Cool and comfy
Senior housing goes solar
Heatwaves aren’t just uncomfortable for elderly people, they can be fatal. Particularly for vulnerable seniors with fixed incomes who lack air conditioning or who can’t afford exorbitant electrical bills.
That isn’t an issue at Gilford Village Knolls III (GVKIII), a senior housing apartment building in Gilford.
Of its 24 one-bedroom apartments, 21 are rented by people with low or very-low household incomes—exactly the people who can’t afford air conditioning. But the rents here, which range from $720 to $918 a month, include all utilities. At GVKIII, a heatwave doesn’t force a choice between safe indoor temperatures and food.
“It’s much easier, especially for elderly people whose incomes are fixed, to have that fixed housing cost without the variations in utilities costs. It helps their ability to budget,” says Sal Steven-Hubbard, Real Estate Development Director for Lakes Region Community Developers (LRCD).

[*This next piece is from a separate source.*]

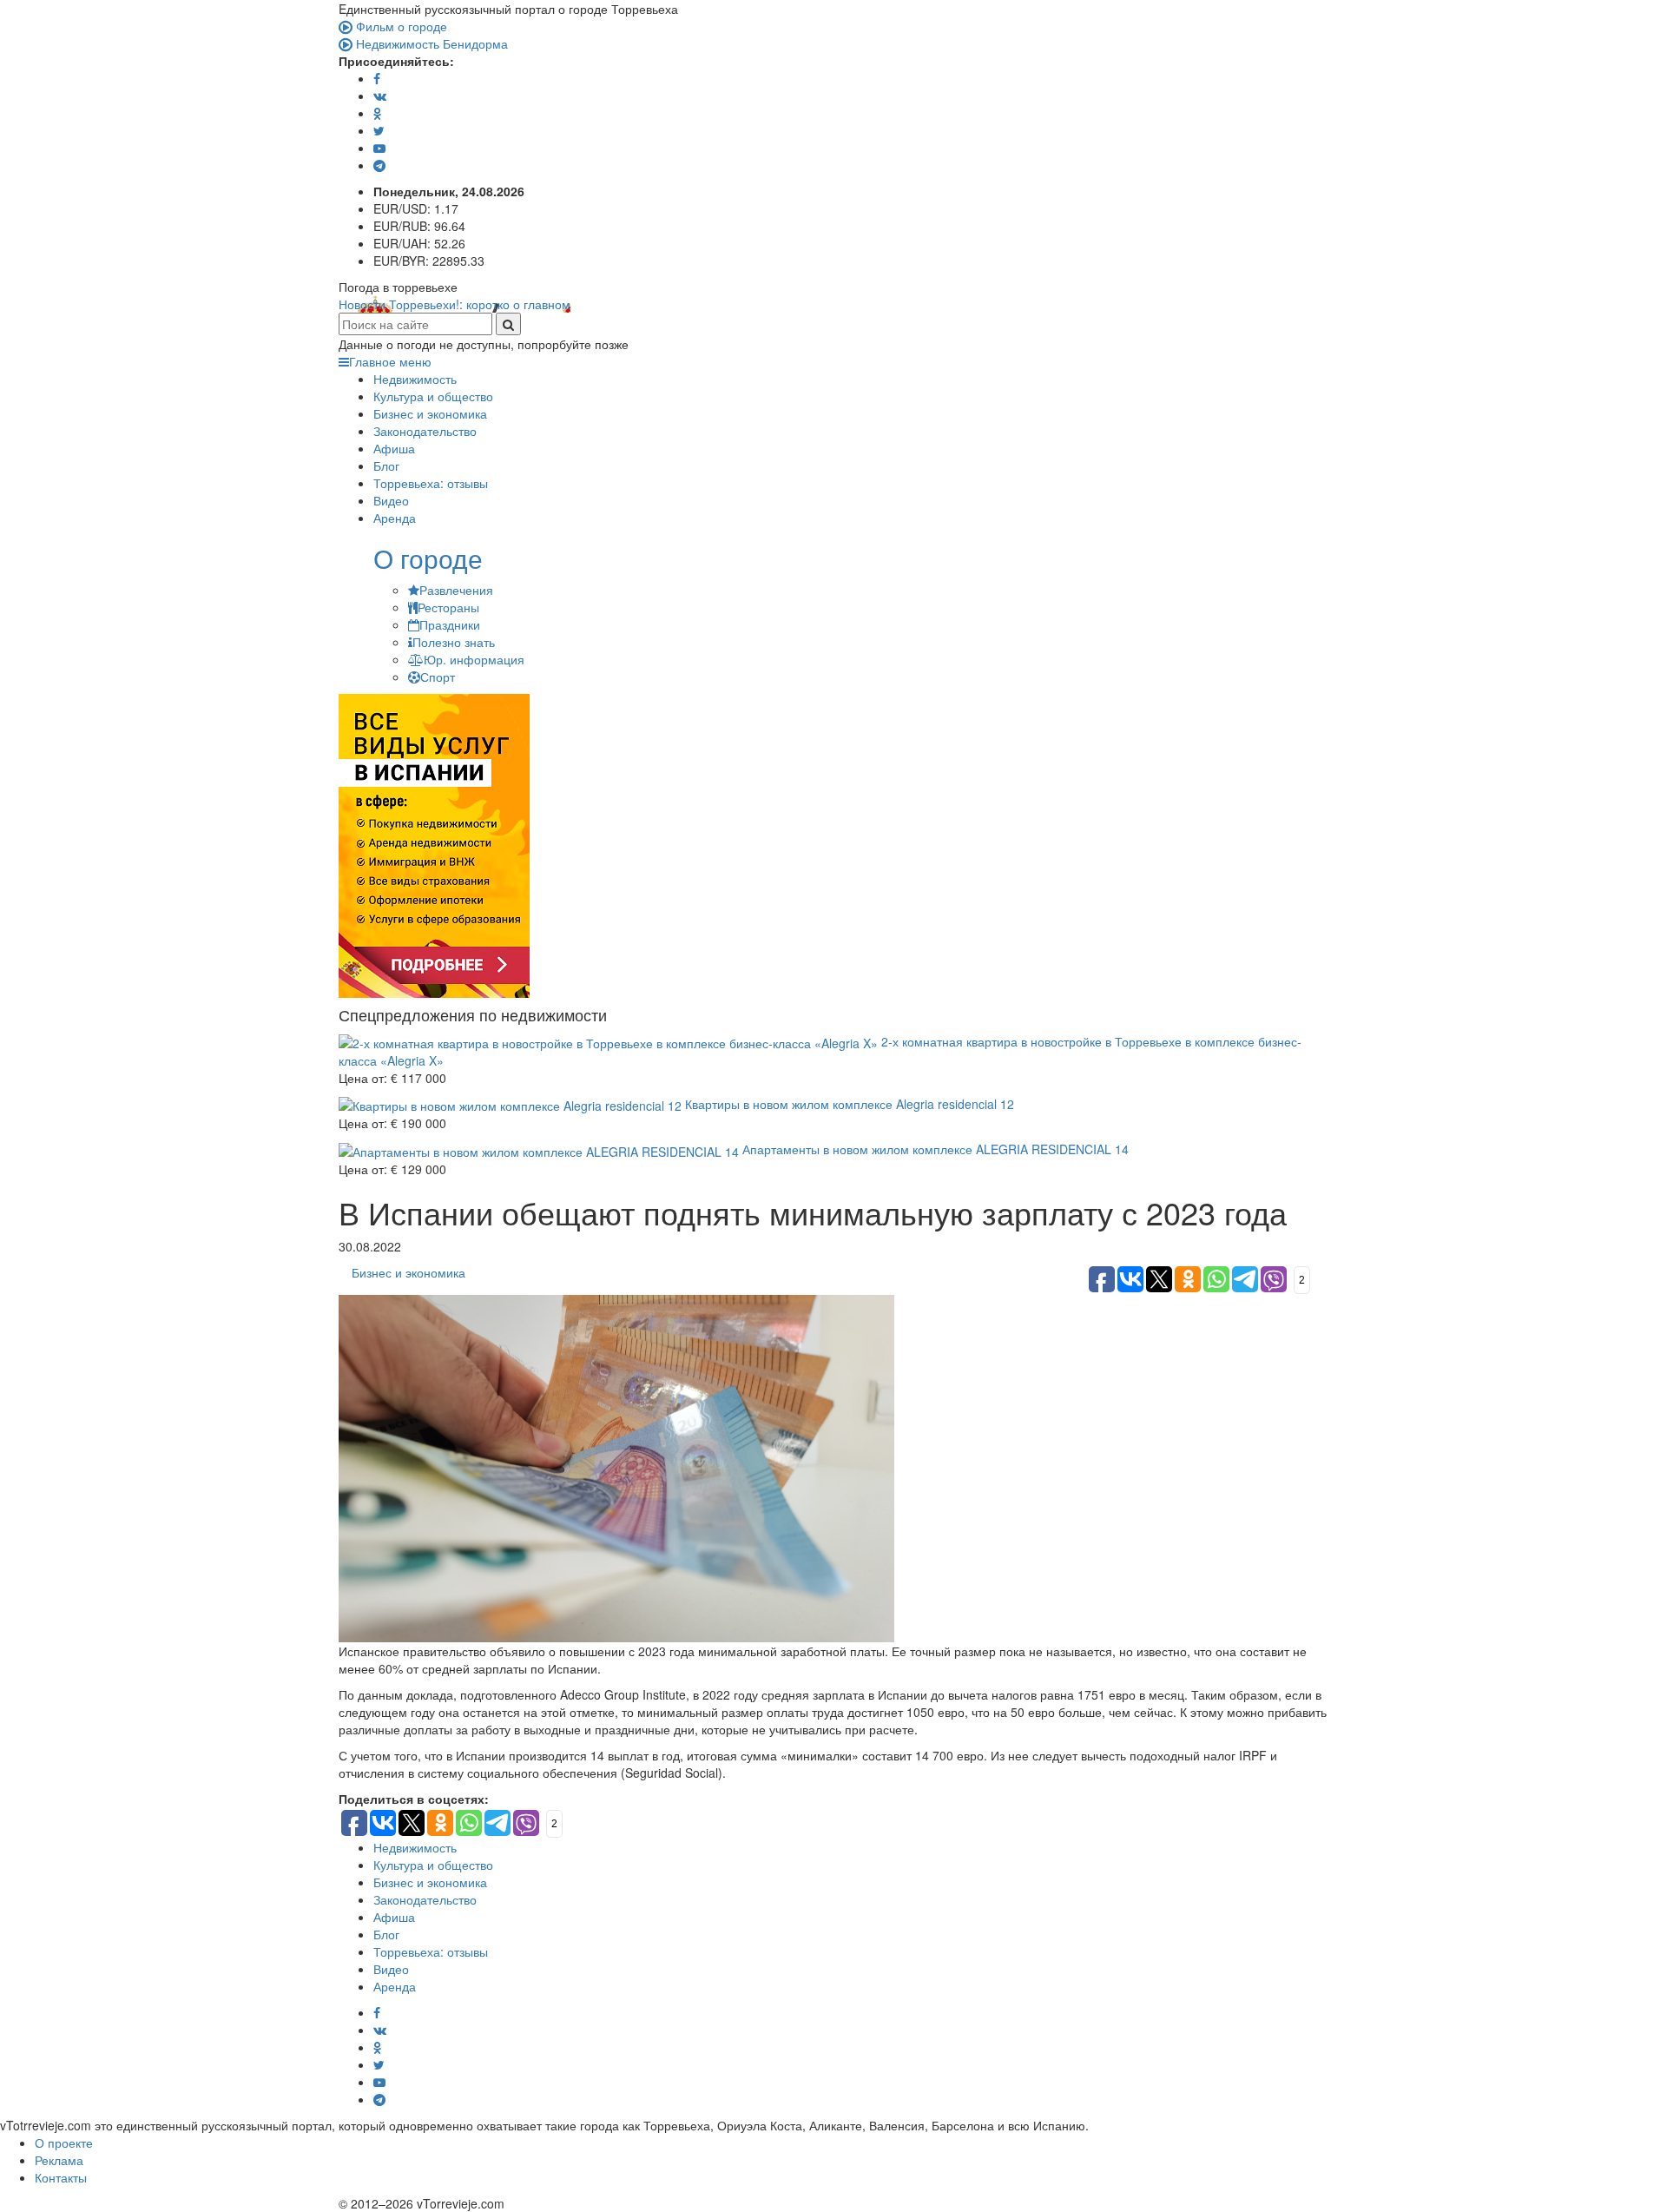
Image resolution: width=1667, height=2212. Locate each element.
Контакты (61, 2177)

The Gilford Village Knolls project was started in the 1980s by a group of citizens concerned about the town’s lack of housing for seniors. The first two phases were completed in 1987 and 2006. When the group was unable to get funding for one more building, they invited LRCD to help, and the NH Housing Finance Authority and Community Development Finance Authority stepped up to help finance the project.
The proposal was for the state’s first multi-family building using passive design, a standard that reduces the need for additional heating and cooling. Passive houses feature air-tight construction with heavy insulation, heat-exchange ventilation, intentional use of sun and shade, and highly efficient windows.

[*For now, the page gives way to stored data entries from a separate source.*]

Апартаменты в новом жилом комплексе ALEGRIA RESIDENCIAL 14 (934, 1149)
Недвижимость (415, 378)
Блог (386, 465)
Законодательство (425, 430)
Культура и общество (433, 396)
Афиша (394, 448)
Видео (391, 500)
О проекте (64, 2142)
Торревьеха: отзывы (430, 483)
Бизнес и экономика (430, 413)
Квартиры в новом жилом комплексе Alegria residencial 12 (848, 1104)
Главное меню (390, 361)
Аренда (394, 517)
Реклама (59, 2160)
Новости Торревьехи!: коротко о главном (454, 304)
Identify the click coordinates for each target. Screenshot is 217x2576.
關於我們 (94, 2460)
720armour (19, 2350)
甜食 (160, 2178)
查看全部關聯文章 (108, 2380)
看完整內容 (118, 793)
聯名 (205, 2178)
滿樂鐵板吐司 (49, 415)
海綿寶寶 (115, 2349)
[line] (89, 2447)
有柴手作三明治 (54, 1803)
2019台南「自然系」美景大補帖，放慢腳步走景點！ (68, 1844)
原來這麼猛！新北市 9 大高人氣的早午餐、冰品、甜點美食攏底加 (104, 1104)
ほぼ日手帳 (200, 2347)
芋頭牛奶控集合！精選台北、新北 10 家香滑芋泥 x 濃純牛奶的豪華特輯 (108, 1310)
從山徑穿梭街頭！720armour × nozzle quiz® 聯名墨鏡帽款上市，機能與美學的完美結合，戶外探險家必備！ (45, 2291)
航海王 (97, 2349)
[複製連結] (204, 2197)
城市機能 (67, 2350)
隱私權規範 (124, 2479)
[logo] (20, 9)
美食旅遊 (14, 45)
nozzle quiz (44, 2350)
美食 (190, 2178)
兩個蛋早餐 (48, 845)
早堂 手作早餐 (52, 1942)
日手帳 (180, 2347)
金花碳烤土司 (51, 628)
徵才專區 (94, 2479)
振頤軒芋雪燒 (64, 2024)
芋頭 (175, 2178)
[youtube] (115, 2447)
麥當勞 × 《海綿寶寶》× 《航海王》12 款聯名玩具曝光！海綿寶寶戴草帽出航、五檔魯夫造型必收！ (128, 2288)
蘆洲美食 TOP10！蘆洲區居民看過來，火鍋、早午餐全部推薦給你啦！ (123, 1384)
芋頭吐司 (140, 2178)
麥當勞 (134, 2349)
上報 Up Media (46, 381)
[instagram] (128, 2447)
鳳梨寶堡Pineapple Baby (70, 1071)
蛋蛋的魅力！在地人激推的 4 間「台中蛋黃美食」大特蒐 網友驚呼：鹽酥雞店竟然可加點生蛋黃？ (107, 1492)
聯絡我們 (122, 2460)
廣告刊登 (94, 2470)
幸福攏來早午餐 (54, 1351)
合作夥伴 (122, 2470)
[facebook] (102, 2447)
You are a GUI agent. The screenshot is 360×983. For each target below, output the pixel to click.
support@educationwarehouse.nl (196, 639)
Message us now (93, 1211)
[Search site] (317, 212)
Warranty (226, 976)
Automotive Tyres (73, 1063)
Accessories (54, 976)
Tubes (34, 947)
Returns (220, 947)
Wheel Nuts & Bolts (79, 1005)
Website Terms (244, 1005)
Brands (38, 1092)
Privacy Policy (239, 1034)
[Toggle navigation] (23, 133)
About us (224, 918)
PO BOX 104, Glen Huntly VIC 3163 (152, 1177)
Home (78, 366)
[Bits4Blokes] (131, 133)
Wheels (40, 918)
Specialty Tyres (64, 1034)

Once they had designed an all-electric building, says Sal, “All of a sudden it made huge sense to add solar.” Sited in an unshaded area, the building could be angled for maximum solar exposure. A large rooftop solar array could—and indeed has—produced as much energy as the building uses, achieving not only climate-friendly efficiency but direct savings for LRCD.

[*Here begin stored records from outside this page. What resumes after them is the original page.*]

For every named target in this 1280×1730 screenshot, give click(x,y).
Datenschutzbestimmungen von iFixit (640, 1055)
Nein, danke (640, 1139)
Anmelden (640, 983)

The project’s budget hadn’t included solar, so Sal contacted the Community Loan Fund for additional financing.
“I’ve always been able to depend on the Community Loan Fund to look at something that is just a little bit offbeat,” she says. “And then to underwrite it quickly and understand it quickly and move on it quickly is fabulous.”
The need for affordable senior housing in the Lakes Region, the use of sustainable power, and our long relationship with LRCD made the project a natural fit. We made the loan, Revision Energy installed the solar array, and tenants who began moving into GVKIII last July enjoyed a cool, comfortable, and affordable summer.